• _DIRECTIONS_: Can you render every line of the listing below as a JSON list of strings, one string per line, with blank lines left out?

• _PROVIDED DATA_:
--- start ---

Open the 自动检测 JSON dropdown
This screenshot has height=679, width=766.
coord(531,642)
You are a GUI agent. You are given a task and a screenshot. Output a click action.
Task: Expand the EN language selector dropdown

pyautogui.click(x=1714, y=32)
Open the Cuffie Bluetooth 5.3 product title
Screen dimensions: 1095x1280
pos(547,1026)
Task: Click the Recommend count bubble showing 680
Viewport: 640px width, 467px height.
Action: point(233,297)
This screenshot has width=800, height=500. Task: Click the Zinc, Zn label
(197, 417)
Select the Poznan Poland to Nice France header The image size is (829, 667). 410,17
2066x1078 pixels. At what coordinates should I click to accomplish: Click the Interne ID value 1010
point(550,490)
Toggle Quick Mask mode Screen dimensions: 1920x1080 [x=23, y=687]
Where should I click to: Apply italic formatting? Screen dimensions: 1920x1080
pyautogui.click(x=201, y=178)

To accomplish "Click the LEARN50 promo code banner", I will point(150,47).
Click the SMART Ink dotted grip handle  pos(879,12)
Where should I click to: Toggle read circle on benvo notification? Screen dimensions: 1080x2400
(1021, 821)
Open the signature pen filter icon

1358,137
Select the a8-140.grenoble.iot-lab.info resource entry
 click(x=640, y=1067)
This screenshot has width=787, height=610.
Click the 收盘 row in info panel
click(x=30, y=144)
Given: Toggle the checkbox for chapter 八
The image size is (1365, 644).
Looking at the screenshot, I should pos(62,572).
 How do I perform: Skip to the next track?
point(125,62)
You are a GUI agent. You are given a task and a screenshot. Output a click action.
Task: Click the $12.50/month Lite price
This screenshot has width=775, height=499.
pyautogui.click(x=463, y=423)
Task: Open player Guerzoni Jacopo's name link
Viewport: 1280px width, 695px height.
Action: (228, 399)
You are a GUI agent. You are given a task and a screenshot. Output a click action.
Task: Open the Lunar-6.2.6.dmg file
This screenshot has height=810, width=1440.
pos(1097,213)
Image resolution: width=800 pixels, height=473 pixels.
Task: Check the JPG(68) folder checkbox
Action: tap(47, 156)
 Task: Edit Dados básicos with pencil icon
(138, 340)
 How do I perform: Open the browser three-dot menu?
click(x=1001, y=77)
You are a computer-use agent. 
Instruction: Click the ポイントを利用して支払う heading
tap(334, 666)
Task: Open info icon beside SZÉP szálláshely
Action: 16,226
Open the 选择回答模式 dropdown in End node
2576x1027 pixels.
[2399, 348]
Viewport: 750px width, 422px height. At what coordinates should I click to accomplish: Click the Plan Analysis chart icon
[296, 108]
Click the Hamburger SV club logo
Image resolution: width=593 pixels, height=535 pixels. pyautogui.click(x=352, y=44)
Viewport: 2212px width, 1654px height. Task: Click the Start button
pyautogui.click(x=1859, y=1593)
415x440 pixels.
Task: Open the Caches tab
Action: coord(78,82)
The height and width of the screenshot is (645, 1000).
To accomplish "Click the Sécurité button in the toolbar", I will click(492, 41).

--- end ---

• _WRITTEN ANSWER_:
[
  "Open the 自动检测 JSON dropdown",
  "This screenshot has height=679, width=766.",
  "coord(531,642)",
  "You are a GUI agent. You are given a task and a screenshot. Output a click action.",
  "Task: Expand the EN language selector dropdown",
  "pyautogui.click(x=1714, y=32)",
  "Open the Cuffie Bluetooth 5.3 product title",
  "Screen dimensions: 1095x1280",
  "pos(547,1026)",
  "Task: Click the Recommend count bubble showing 680",
  "Viewport: 640px width, 467px height.",
  "Action: point(233,297)",
  "This screenshot has width=800, height=500. Task: Click the Zinc, Zn label",
  "(197, 417)",
  "Select the Poznan Poland to Nice France header The image size is (829, 667). 410,17",
  "2066x1078 pixels. At what coordinates should I click to accomplish: Click the Interne ID value 1010",
  "point(550,490)",
  "Toggle Quick Mask mode Screen dimensions: 1920x1080 [x=23, y=687]",
  "Where should I click to: Apply italic formatting? Screen dimensions: 1920x1080",
  "pyautogui.click(x=201, y=178)",
  "To accomplish \"Click the LEARN50 promo code banner\", I will point(150,47).",
  "Click the SMART Ink dotted grip handle  pos(879,12)",
  "Where should I click to: Toggle read circle on benvo notification? Screen dimensions: 1080x2400",
  "(1021, 821)",
  "Open the signature pen filter icon",
  "1358,137",
  "Select the a8-140.grenoble.iot-lab.info resource entry",
  " click(x=640, y=1067)",
  "This screenshot has width=787, height=610.",
  "Click the 收盘 row in info panel",
  "click(x=30, y=144)",
  "Given: Toggle the checkbox for chapter 八",
  "The image size is (1365, 644).",
  "Looking at the screenshot, I should pos(62,572).",
  " How do I perform: Skip to the next track?",
  "point(125,62)",
  "You are a GUI agent. You are given a task and a screenshot. Output a click action.",
  "Task: Click the $12.50/month Lite price",
  "This screenshot has width=775, height=499.",
  "pyautogui.click(x=463, y=423)",
  "Task: Open player Guerzoni Jacopo's name link",
  "Viewport: 1280px width, 695px height.",
  "Action: (228, 399)",
  "You are a GUI agent. You are given a task and a screenshot. Output a click action.",
  "Task: Open the Lunar-6.2.6.dmg file",
  "This screenshot has height=810, width=1440.",
  "pos(1097,213)",
  "Image resolution: width=800 pixels, height=473 pixels.",
  "Task: Check the JPG(68) folder checkbox",
  "Action: tap(47, 156)",
  " Task: Edit Dados básicos with pencil icon",
  "(138, 340)",
  " How do I perform: Open the browser three-dot menu?",
  "click(x=1001, y=77)",
  "You are a computer-use agent. ",
  "Instruction: Click the ポイントを利用して支払う heading",
  "tap(334, 666)",
  "Task: Open info icon beside SZÉP szálláshely",
  "Action: 16,226",
  "Open the 选择回答模式 dropdown in End node",
  "2576x1027 pixels.",
  "[2399, 348]",
  "Viewport: 750px width, 422px height. At what coordinates should I click to accomplish: Click the Plan Analysis chart icon",
  "[296, 108]",
  "Click the Hamburger SV club logo",
  "Image resolution: width=593 pixels, height=535 pixels. pyautogui.click(x=352, y=44)",
  "Viewport: 2212px width, 1654px height. Task: Click the Start button",
  "pyautogui.click(x=1859, y=1593)",
  "415x440 pixels.",
  "Task: Open the Caches tab",
  "Action: coord(78,82)",
  "The height and width of the screenshot is (645, 1000).",
  "To accomplish \"Click the Sécurité button in the toolbar\", I will click(492, 41)."
]